Pediatric intensive care beds in Oregon are nearly full with young patients who are struggling to breathe. That’s because there’s an unprecedented surge in RSV, a respiratory illness that primarily affects young children and infants. But while it sounds scary, most kids who get RSV won’t need hospital care. And even for those that do, there’s a variety of treatment options available.
Dr. Jill Pearson is the director of pediatrics at Salem Health. She joined OPB’s “All Things Considered” host Crystal Ligori to talk about how to keep kids with RSV symptoms safely at home. Pearson also reviewed what to look for to know when it might be time to go to the hospital.
The following conversation has been edited for length and clarity.
Crystal Ligori: A lot of us have never heard of RSV until this year.

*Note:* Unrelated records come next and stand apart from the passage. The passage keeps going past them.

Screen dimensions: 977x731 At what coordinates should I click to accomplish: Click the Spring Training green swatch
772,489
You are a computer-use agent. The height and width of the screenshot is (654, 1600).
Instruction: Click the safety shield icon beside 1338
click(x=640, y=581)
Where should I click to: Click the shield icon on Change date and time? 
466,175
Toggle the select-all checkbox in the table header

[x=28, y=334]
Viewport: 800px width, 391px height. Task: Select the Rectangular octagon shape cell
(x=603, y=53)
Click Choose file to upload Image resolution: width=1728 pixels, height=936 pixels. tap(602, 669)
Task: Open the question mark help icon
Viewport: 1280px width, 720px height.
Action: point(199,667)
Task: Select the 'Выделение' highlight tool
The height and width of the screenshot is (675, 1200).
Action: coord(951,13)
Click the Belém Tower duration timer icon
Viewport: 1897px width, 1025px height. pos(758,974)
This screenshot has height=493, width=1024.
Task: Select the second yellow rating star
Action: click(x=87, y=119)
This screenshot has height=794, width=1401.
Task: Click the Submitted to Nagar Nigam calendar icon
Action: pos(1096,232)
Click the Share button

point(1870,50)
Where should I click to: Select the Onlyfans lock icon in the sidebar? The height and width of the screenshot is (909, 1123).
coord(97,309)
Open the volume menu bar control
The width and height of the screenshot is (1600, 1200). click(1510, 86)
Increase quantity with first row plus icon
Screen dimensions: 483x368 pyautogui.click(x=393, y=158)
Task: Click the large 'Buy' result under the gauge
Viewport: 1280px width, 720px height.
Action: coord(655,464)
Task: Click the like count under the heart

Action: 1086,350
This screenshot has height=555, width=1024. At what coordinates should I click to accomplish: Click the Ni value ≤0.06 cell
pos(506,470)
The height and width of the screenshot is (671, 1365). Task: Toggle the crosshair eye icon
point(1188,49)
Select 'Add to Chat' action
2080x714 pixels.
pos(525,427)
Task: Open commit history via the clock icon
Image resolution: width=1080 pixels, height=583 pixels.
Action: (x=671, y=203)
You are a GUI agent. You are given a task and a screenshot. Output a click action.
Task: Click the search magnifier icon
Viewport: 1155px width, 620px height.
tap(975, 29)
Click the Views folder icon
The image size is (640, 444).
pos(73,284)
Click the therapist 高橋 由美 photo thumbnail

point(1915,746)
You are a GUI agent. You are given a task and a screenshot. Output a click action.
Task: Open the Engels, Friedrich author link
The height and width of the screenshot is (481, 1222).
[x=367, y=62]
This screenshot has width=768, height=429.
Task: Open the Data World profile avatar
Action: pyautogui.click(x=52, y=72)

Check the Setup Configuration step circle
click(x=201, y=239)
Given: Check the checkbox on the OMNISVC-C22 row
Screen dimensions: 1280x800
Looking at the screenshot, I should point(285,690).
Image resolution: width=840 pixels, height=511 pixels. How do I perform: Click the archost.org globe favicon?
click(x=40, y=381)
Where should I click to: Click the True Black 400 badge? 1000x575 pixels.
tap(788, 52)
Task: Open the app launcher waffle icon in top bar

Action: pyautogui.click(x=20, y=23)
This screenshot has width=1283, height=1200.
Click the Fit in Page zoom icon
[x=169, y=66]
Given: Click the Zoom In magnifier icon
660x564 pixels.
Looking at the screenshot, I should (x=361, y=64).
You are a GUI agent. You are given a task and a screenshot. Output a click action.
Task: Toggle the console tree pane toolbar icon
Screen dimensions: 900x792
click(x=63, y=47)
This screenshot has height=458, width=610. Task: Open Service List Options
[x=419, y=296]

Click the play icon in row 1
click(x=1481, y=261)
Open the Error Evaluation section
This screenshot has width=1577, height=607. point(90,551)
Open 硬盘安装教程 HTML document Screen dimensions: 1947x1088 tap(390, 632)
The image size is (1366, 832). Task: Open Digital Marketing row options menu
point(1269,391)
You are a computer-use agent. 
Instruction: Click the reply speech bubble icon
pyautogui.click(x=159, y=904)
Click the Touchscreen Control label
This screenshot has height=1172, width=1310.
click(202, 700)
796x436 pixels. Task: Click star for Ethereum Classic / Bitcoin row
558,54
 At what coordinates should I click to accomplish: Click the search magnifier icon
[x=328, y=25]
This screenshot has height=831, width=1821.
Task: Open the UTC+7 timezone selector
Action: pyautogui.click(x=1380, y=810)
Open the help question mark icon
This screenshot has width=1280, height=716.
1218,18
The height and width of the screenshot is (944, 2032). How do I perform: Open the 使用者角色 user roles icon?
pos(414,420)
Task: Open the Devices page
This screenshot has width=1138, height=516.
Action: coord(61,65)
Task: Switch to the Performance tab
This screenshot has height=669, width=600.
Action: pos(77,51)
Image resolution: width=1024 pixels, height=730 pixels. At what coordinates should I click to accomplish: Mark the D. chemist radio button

Can you tell us why it seems to be so pervasive now?
Dr. Jill Pearson: We hunkered down for the last couple of years, given COVID, and I feel like we weren’t getting our due exposure to these viruses. This year in particular just came back with a vengeance.
RSV is another common term for a respiratory virus, one of the most common viruses that does cause admissions to hospital for pediatric stations. We do see it every year. Typically, it starts at the end of December or early-January but this year we’ve seen a very early spike in RSV cases and probably an unprecedented number of cases as well.
I’ve been practicing pediatrics for over 20 years and this is the worst respiratory season I’ve ever seen.
[At Salem Health,] we are seeing record numbers of pediatric patients hit the emergency room and be admitted for serious illness. RSV, and now flu, is starting to show itself as well.
Ligori: So what symptoms should parents and caregivers be on the lookout for to know if a child has RSV?
Pearson: Any of us can get RSV. Adults typically present with just regular common cold symptoms of runny nose, sore throat, cough – they may or may not have fever.
But the smaller the child, the smaller their airways, so they have a significantly worse time handling the virus. It causes a lot of wheezing and increased secretions from runny nose and congestion to difficulty clearing cough secretions. The smaller infants, especially infants with a history of premature deliveries or birth, can really struggle with handling the secretions that are a consequence of this virus.
They can present with rapid breathing, increased work of breathing, meaning that they’re using the muscles in between the rib cage and underneath the rib cage to just get air in.
They sometimes can have color changes [like blue lips or mouth] if their oxygen numbers are low and they can become dehydrated because they can’t eat efficiently and end up needing IV fluids or other means of support.
Ligori: That sounds like the worst case scenario. But most kids who get RSV can stay at home – is my understanding. So what do parents and caregivers need to offer while keeping their kids home who are sick?
Pearson: Yeah, that is a great question because right now we’re seeing surge volumes in our clinics and in our emergency rooms. So we’re really trying to encourage parents to keep their kids at home if they feel like they’re doing alright, meaning they’re not having difficulty breathing, they’re not breathing too rapidly, their fevers are under good control and they’re staying hydrated.
I would highly recommend encouraging lots of fluids during these cold symptom illnesses managing fevers with Motrin or Tylenol. We usually don’t advise giving Motrin under the age of 6 months. And then just making sure that they’re having enough urine output to keep them out of the hospital.
Ligori: Is there something specific you can point to that may be an indicator that it is time to visit the doctor?
Pearson: I would recommend if they’re concerned about their child to contact by phone their their clinics or seek care if they’re showing symptoms of severe respiratory distress or dehydration. [Symptoms of respiratory distress include] rapid breathing or like the increased work of breathing, what we call retractions, nasal flaring, like two little nostrils are flying out because they’re having a hard time getting oxygen. And then if they’re wetting diapers less than normal. So typically at least two [wet diapers] in the course of an 8-hour period would be adequate.
Ligori: Is there anything else that you think parents or caregivers should really know about how to care for young kids with RSV?
Pearson: I think the biggest thing is to decrease the spread. This virus has spread really quickly this year and I feel like, you know, not sending your kids to school when they’re sick and not being in the daycare when they’re sick. Masking if you’re out in public just to decrease the spread.
Diligence with good handwashing is really important in caring for these kids so that you don’t acquire yourself. And I think the biggest thing is not to access care that is not needed.
We’re trying to encourage clinics to maybe waylay some of the well child checks so that kids can get care. I think going to the emergency room for only severe needs would be really important to help open up the beds for those patients that really do need to be seen by the emergency department.
Ligori: What about for people who aren’t taking care of kiddos? What do they need to know about the current situation?
Pearson: I think just prevention is really important right now. I think getting COVID boosters, COVID shots and flu vaccines will be really critical and decrease the severity of the respiratory illnesses the rest of the season.